THE U. S. Army, Jack Crane knew, was divided into three different branches.
There were the Army Ground Forces the fighting men like those he had seen in battle in the Philippines and New Guinea. There were the Army Air Forces the fliers and ground crews he had watched with admiration at Guadalcanal, in Australia and over Europe.
Lastly, there were the Army Service Forces the men who kept the other two branches supplied with food, weapons and all their other needs.
The work of the Army Service Forces was only seldom spectacular. They made few headlines. Yet, without them (Jack Crane often thought), the other two branches would be powerless. The fighting fronts would break down.
Crane had never looked closely at problems of logistics (as the science of supply is called). That is why he became interested in the story of Colonel Gene Casey, who worked in North Africa.
* * *
When Crane arrived in Africa from London, he was surprised to find how quickly life had settled down behind the lines after the American invasion.
For a few hours last November the port where Crane landed had been a battleground. Obeying Axis orders, French troops had fired on American soldiers and ships. Men on both sides had been killed.
That fighting seemed very long ago to anyone who now saw the port for the first time. The streets today were crowded with American soldiers, sailors and merchant seamen. There was in the town a bustle of constant activity as Americans and Frenchmen vied with each other to work against the Axis.
Instead of being a battle zone, the port was now an active supply base. Across its docks, through its streets and over its railroads moved a constant stream of supplies for the men in the front lines in Tunisia.
Jack Crane knew that the way our Army was handling its supply problems had already stirred the admiration of our allies and the envy of our enemies. He talked one evening to a French officer who told him: "We find it altogether astonishing, your American talent for organization.
"Most wonderful of all," went on the Frenchman, "is the work of the American colonel, Casey. You must see what he has done. His place was shown only yesterday to my fellow-officers of the French staff."
Gene Casey, so Crane found out, was a red-headed Irish engineer who had once bossed the export division of a big Detroit automobile corporation. Because of his experience, the Army Service Forces made him a colonel. Then they put him in charge of truck and auto supplies at this port in North Africa.
A NEW IDEA IN SUPPLIES
Colonel Casey was a man with a big idea. His idea was something new in the Army; yet Casey had made it work.
The next day, Crane went out to look. It was no wonder the French officers were amazed. Crane himself could hardly believe his eyes.
There, spread out before him (in what had once been a patch of African desert) was a complete automobile assembly plant!

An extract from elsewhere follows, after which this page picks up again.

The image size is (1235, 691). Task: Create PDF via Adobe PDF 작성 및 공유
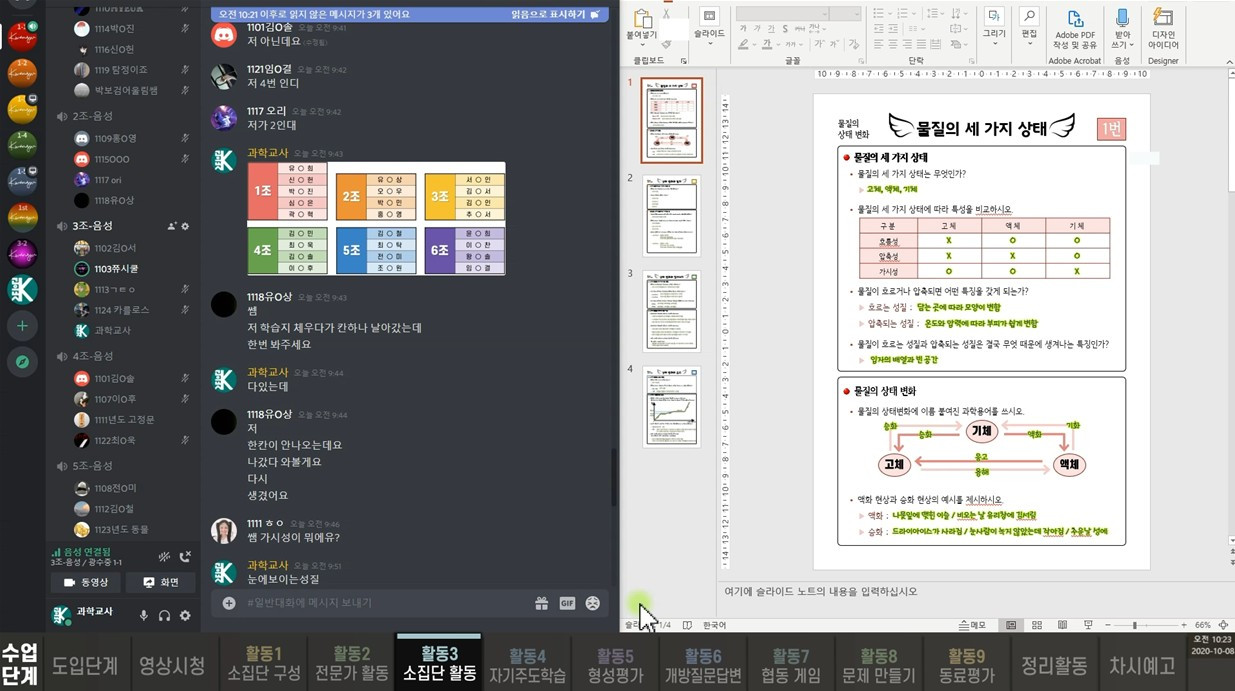tap(1074, 27)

At one place Crane could see where cases of half-completed autos, trucks and half-tracs arrived at the plant from American factories 4,000 miles away. In the distance, at another gate, there emerged the fully-completed equipment, ready to be driven away to the battle front.
To solve his supply problem, Colonel Casey had brought equipment for a whole factory to the base. No Army had ever done it before.

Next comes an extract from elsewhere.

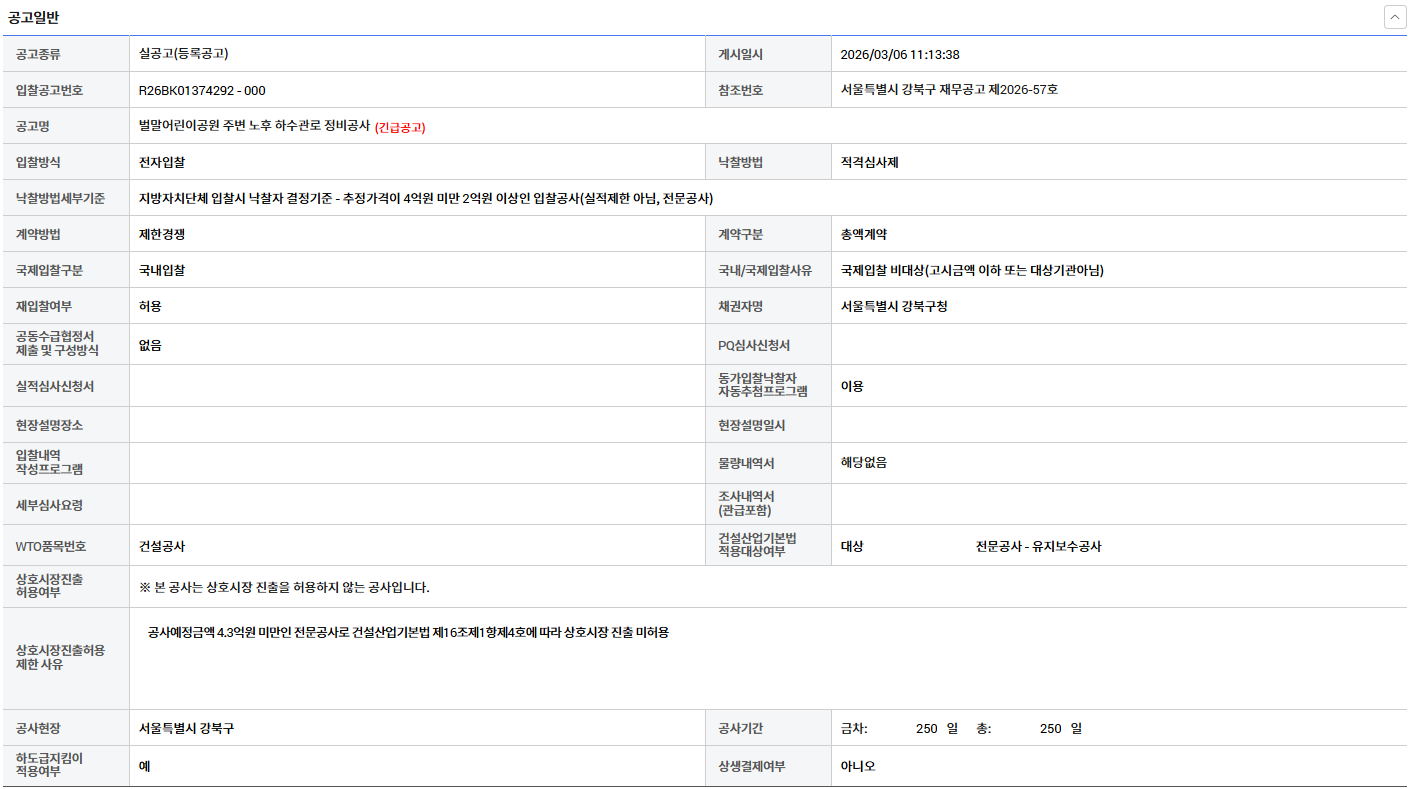Click the 공고일반 section heading
Image resolution: width=1408 pixels, height=789 pixels.
[33, 17]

Most of the factory was out in the open air. Here and there, parts of it were roofed over, however. Colonel Casey's men, wasting nothing, had built rough sheds from the crates in which their material had been shipped from America.

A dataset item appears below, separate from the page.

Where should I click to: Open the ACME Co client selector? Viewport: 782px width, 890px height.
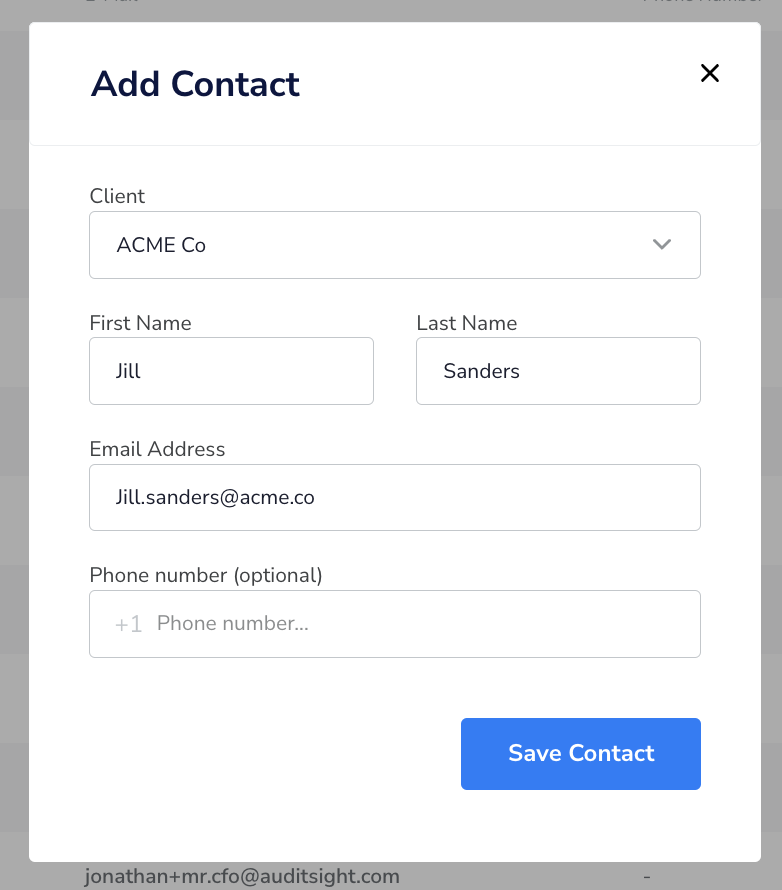pyautogui.click(x=394, y=245)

Crane was allowed to walk through the factory, accompanied by an American officer. He talked to some of the workers there. They were Frenchmen, Americans, African natives. There were even some prisoners of war from Italy.
Jack Crane talked with one of these Italians. Until a few months ago he had been a mechanic in the Fiat aircraft works in Turin, northern Italy.
"They took me in the Army," the Italian prisoner told Crane, "when the Nazis demanded more engineers to service their planes in Africa. Fifty of us from my shop were sent to Tunisia and attached to Marshal Rommel's air force.
THE ITALIAN WASN'T DECEIVED
"The Germans told us the American army had no chance. They said that American equipment was no good and that most of it, anyhow, was being sunk by German submarines.
"But I have a brother in America. I knew the Germans were not telling the truth.
"My brother often told me, before the war, what American factories can do. In his plant in Detroit, I knew, they used to produce more cars in a day than our biggest Italian factory could build in a month.
"I was sure the American production figures, that we heard on the radio, were not imagination (as the Nazis pretended they were). I knew that American shipyards could produce ships by the score. Even if some were, sunk by U-boats, enough would still get through to give your Army many times the supplies the Axis could muster.
"Now, in this factory, I see I was right. I am happy about it, for I do not want the Germans to win.
"You see," the Italian said, "I have found out something since I was captured. I have found that my brother was right when he spoke of the freedom enjoyed in America.
"I am a prisoner here, but I know I am working now on the side of liberty. In Italy, I was not called a prisoner. But there is no freedom anywhere under the Axis. A man who works for them is working to make prisoners of the whole world."